Task to carry out:
Count how many lines of the data contain the word "dialog", and give only that number.

--- Records supplied ---

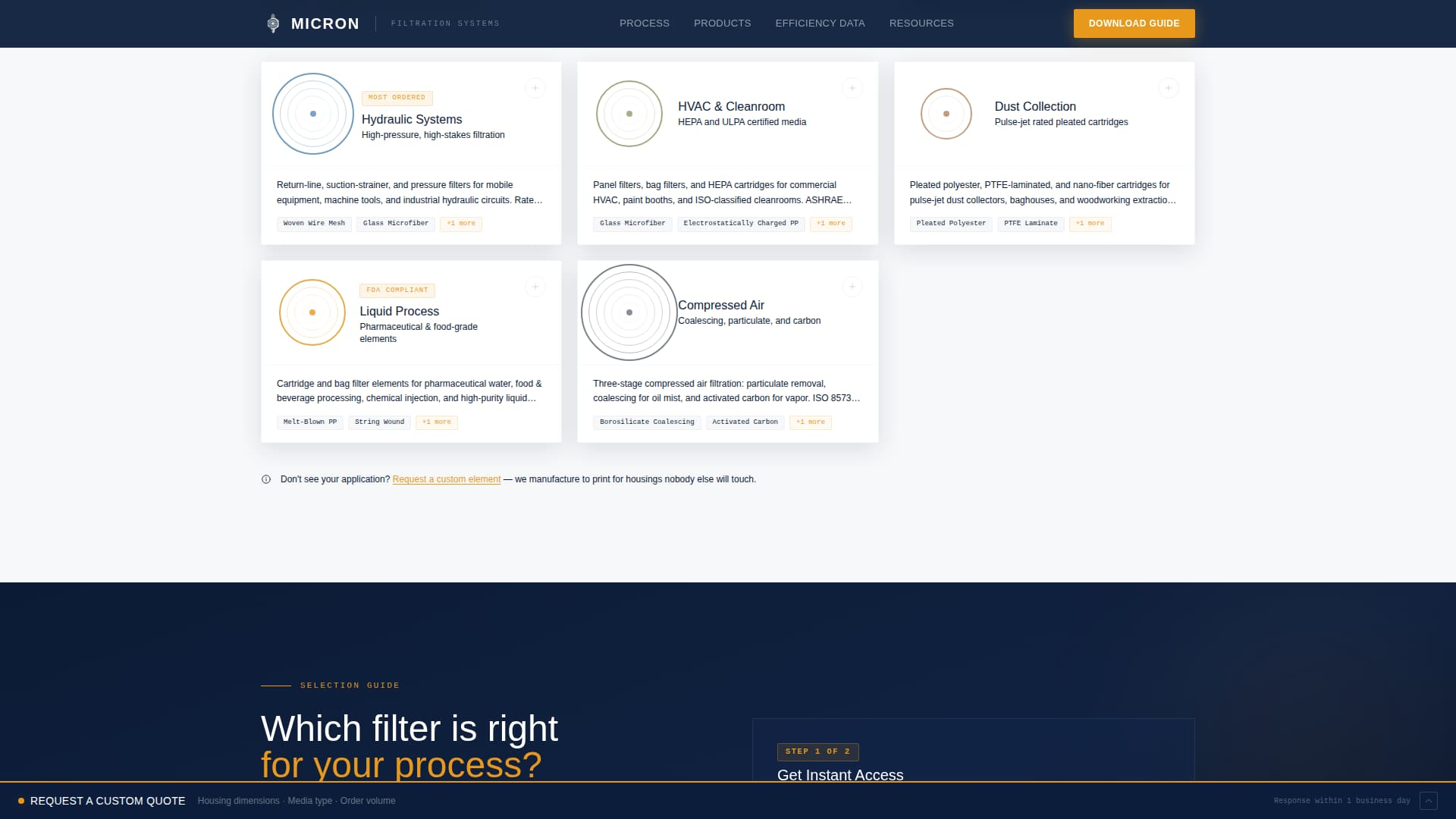Collapse the quote bar using the chevron control

pos(1428,800)
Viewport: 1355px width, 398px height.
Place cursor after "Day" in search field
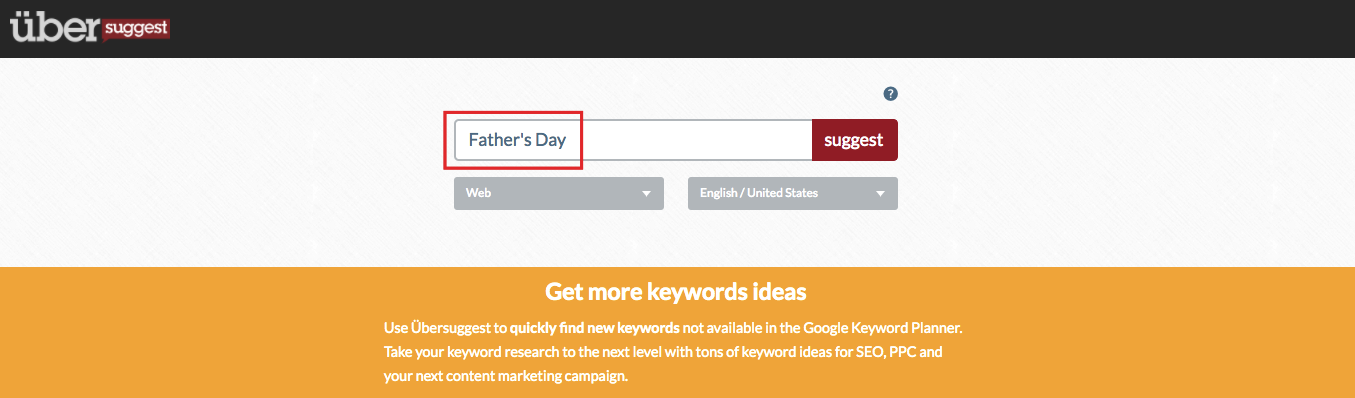[568, 140]
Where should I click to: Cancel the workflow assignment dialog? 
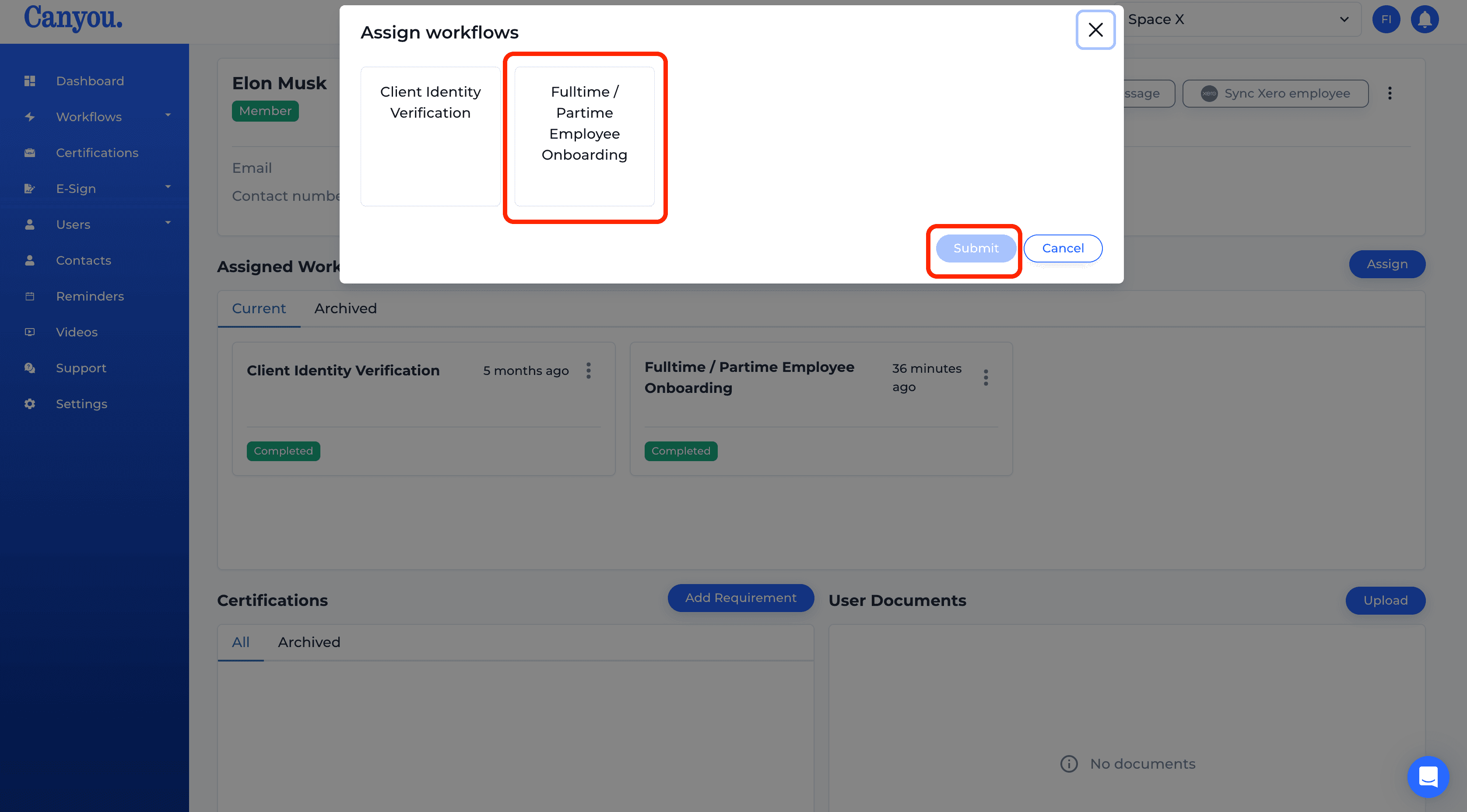click(x=1063, y=248)
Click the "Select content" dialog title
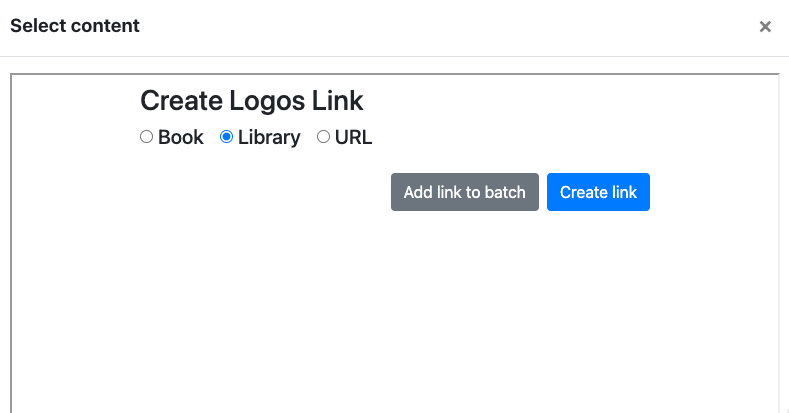Screen dimensions: 789x413 [75, 26]
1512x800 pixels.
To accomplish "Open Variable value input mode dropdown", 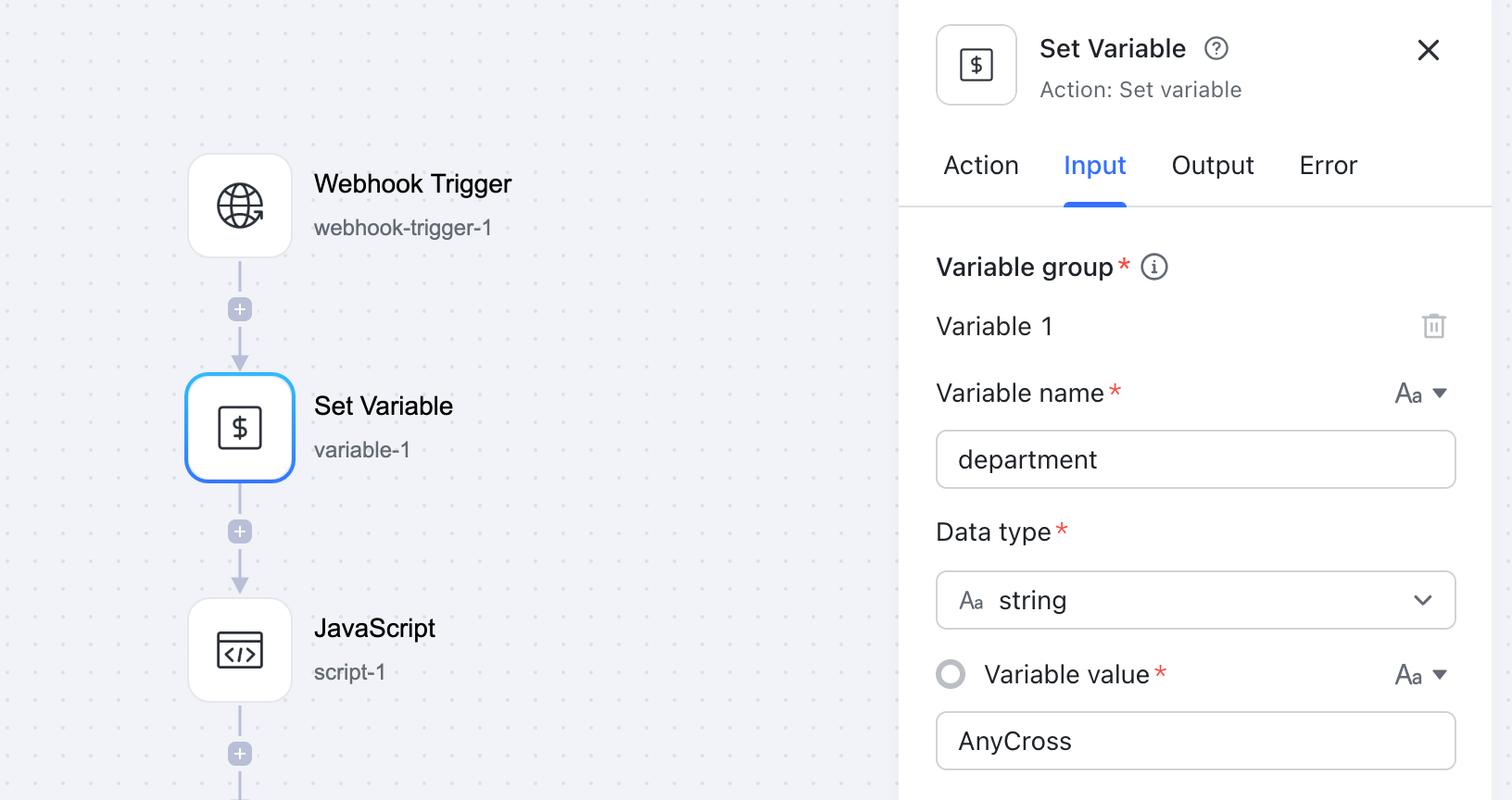I will pos(1421,675).
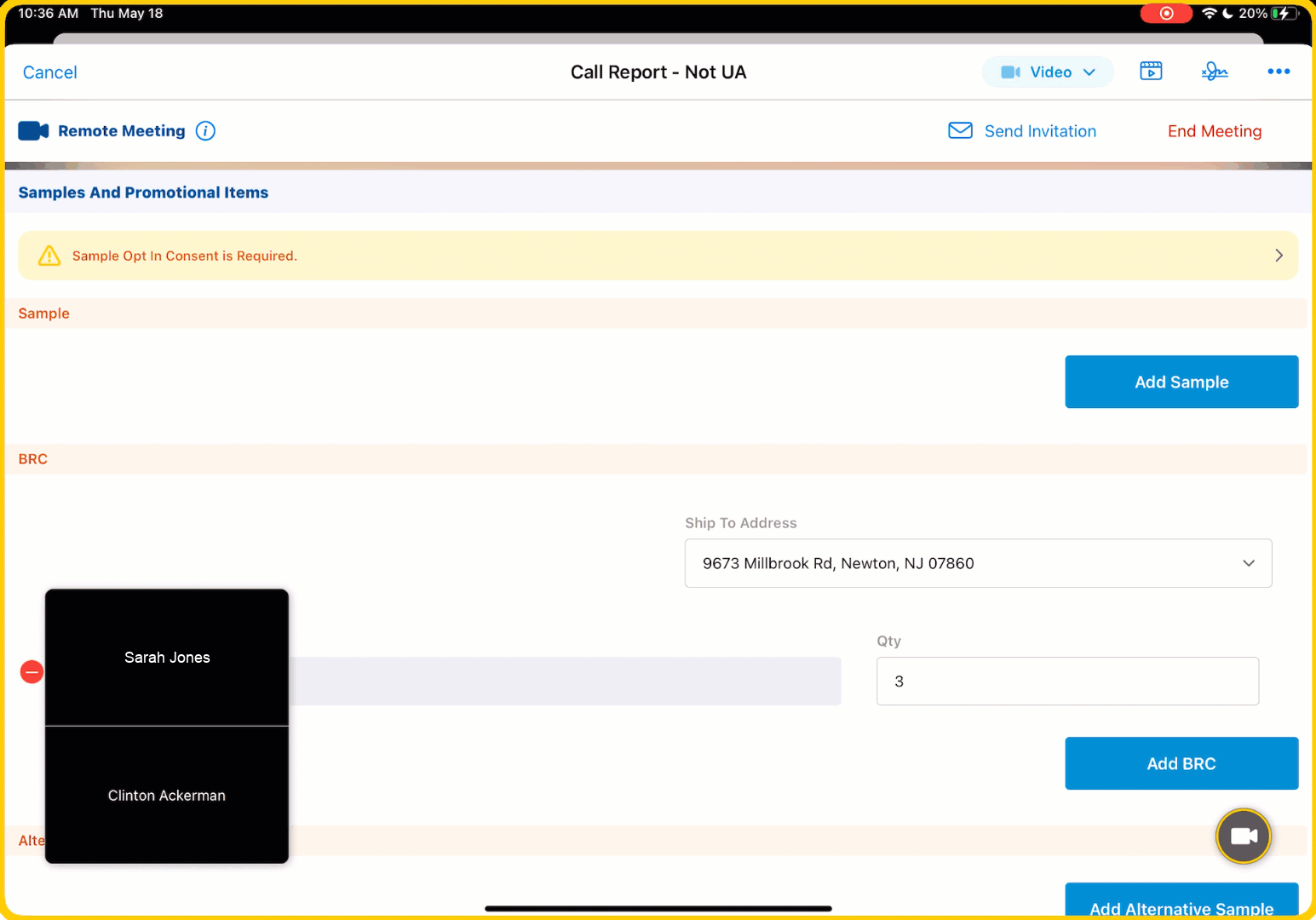Tap the signature capture icon
This screenshot has height=920, width=1316.
[x=1214, y=72]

---

Full solution:
2